» TEXT
◆ ◆ ◆ ◆ ◆ ◆ ◆

[Bali, Indonesia]
Because the sun sets at the same time
all year round in Bali,
there's a sense that time is standing still--
that it's just one long summer.
There's this feeling of peacefulness
and of not feeling rushed.
This routine that is really tied into
the rhythm of the world around you.
[Sound of ducks quacking]
["Drawing from Life in Bali"]
New York is where I'm from,
and it's where I grew up,
and it's still where
I will always come back to.
But I also know that the most important thing
to make good work
is time
and space.
Living in Bali,
that's where I was going to
have the most of it.
I wake up around 6:30
because the sunrise is so bright.
By 8:30, I start setting things up
in the studio.
The cat gets locked outside
so that he doesn't run all over the drawings.
Nopi and Wiwik would arrive at 9:00,
--Draw from here to here?
--Yeah.
and Nyoman around 10:30
to do the offerings for the house.
It's this nonstop flow of
ceremonies and rituals.
Everybody is tending to the energy
of the island.
Everybody is feeding it.
In Bali, there are these temples
built around naturally occurring springs.
You approach the water and have this feeling
of deep reverence and deep respect
for this place and this substance.
And then, that you get to go inside of it
is really powerful--
this feeling of going down and going in.

◆ ◆ ◆ ◆ ◆ ◆ ◆

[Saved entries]
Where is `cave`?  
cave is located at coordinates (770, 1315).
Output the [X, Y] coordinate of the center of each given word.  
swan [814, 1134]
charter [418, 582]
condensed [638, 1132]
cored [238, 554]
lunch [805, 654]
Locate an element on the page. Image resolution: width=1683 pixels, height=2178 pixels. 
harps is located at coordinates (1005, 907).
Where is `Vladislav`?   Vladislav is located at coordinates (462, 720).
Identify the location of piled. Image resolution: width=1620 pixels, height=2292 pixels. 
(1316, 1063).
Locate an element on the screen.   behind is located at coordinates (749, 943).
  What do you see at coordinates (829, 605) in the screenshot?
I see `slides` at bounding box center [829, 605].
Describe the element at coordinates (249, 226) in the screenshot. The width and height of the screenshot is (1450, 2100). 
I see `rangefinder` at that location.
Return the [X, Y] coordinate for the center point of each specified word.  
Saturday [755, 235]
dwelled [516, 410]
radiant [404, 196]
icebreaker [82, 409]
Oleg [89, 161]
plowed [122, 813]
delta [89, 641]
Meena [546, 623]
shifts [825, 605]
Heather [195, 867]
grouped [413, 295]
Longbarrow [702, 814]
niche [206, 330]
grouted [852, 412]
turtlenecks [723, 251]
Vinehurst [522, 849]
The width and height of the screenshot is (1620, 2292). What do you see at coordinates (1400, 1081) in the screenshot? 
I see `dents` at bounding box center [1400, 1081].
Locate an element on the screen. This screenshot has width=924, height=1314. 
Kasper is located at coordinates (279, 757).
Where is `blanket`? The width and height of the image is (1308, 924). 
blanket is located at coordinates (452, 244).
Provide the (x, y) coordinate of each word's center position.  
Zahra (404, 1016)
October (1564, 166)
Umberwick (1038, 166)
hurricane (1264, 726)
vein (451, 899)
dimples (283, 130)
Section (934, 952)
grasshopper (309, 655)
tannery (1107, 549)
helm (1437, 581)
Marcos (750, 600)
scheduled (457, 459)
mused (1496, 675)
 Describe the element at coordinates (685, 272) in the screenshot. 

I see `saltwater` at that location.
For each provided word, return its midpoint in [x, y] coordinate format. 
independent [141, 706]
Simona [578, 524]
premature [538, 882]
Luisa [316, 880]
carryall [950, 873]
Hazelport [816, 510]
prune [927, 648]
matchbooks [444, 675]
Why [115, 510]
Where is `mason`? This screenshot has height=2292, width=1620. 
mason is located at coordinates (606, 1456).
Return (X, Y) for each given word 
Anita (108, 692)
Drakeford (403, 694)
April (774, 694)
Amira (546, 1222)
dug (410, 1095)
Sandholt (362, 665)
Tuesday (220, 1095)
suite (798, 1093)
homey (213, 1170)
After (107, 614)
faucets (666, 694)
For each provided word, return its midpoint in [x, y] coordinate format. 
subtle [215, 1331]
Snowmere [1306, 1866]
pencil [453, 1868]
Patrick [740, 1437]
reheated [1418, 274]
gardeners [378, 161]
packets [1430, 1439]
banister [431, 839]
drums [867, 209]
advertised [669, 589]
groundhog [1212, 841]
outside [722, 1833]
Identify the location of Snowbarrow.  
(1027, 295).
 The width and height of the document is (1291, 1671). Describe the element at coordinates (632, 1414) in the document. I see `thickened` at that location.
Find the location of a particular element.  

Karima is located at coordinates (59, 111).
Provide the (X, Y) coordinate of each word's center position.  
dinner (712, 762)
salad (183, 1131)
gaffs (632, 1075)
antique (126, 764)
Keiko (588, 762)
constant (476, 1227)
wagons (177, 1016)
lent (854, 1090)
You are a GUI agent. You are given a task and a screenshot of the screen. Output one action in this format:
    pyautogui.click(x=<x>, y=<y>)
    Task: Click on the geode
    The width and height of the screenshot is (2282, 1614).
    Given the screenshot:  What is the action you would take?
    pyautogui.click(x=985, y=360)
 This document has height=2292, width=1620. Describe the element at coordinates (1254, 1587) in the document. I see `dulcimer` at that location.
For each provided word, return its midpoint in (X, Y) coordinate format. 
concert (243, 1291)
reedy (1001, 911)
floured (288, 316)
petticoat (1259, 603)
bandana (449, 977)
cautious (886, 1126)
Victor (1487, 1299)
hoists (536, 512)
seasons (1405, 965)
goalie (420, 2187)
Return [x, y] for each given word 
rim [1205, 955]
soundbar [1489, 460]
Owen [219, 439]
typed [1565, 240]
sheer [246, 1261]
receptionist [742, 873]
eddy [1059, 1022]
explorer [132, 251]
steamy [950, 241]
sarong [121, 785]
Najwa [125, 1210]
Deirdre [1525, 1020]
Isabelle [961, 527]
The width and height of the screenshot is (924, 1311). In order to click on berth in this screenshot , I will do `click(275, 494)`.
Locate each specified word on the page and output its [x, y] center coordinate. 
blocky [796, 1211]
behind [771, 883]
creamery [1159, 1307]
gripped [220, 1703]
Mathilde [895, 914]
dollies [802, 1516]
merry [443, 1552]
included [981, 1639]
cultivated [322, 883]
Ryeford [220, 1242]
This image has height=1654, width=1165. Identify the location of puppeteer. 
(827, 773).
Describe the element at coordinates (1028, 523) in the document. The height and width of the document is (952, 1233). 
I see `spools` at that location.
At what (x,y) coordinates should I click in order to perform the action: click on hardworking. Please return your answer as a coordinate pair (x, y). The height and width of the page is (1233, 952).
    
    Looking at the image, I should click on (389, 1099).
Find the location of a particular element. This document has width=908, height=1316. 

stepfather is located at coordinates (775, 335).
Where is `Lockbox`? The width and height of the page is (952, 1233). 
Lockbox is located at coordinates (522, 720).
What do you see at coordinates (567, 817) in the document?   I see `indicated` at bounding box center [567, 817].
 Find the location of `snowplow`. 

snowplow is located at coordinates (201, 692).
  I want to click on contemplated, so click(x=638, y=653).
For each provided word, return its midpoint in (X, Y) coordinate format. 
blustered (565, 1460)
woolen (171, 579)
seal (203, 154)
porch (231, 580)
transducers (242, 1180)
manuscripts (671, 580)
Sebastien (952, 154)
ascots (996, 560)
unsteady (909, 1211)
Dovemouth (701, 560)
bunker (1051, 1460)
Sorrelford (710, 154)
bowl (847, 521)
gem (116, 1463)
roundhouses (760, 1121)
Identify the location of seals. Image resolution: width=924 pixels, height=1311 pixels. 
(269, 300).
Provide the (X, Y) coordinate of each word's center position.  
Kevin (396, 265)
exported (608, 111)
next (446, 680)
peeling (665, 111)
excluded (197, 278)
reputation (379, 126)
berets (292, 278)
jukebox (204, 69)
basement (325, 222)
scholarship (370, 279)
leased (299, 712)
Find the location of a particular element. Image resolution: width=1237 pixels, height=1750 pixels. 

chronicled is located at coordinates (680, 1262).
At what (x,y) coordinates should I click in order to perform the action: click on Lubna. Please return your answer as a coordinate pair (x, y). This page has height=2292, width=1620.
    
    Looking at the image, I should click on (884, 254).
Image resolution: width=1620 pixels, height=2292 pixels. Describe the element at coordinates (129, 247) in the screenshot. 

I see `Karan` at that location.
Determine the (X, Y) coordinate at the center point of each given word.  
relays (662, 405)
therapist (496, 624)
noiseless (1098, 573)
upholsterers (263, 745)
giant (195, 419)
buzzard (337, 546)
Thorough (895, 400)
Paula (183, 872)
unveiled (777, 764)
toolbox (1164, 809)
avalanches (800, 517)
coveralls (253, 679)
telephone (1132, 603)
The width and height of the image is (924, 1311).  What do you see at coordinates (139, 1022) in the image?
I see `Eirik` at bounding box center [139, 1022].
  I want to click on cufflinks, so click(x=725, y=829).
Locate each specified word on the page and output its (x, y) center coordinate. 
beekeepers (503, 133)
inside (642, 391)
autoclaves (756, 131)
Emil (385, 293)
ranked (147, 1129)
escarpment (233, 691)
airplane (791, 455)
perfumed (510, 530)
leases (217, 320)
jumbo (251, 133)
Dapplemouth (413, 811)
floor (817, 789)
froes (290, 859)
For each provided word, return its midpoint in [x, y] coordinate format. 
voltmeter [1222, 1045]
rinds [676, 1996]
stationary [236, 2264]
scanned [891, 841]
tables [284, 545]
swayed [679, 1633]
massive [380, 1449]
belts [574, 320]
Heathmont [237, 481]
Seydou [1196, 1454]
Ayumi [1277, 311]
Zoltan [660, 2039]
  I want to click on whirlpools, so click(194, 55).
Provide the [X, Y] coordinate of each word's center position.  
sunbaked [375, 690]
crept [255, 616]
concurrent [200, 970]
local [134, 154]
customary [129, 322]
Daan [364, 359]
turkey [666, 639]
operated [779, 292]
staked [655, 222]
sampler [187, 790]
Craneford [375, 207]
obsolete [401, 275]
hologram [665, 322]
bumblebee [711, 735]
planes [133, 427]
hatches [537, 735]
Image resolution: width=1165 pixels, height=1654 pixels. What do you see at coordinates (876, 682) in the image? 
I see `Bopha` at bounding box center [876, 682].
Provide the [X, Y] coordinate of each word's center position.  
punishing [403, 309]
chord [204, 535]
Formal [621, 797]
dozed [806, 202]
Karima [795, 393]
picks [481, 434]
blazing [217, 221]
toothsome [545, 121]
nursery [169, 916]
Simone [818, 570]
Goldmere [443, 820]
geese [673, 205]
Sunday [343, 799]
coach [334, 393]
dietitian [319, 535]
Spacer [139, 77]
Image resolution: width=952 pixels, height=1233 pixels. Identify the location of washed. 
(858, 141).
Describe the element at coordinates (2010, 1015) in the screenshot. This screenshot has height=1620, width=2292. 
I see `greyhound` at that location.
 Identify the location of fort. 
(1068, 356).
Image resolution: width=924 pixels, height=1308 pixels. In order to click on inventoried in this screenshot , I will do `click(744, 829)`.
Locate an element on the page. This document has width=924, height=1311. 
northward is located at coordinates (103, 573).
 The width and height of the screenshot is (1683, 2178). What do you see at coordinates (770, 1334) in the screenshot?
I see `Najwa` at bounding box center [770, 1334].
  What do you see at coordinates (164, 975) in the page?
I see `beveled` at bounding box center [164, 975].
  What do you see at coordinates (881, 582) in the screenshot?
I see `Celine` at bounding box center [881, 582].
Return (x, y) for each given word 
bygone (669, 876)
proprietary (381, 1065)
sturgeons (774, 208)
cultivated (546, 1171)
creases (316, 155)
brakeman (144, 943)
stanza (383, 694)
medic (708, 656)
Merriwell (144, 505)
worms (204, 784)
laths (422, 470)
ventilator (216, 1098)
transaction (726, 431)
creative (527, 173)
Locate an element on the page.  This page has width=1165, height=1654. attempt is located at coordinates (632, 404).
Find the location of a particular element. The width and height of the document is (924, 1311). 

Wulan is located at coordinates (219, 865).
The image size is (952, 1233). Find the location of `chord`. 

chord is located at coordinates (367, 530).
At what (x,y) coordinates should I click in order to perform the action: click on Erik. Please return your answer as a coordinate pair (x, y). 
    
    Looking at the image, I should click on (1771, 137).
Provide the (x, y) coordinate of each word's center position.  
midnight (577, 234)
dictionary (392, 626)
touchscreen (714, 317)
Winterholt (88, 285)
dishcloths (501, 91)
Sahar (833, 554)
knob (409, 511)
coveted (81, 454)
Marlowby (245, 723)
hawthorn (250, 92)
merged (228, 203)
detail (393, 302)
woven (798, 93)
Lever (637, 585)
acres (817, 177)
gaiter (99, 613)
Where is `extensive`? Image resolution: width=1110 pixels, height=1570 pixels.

◆ ◆ ◆ ◆ ◆ ◆ ◆

» EXERCISE DESCRIPTION
In the Bali text, explain why the cat gets locked outside. This material was taken from a separate source.

» ANSWER BELOW
The cat is locked outside so that he doesn't run all over the drawings. This happens while the studio is being set up, from around 8:30.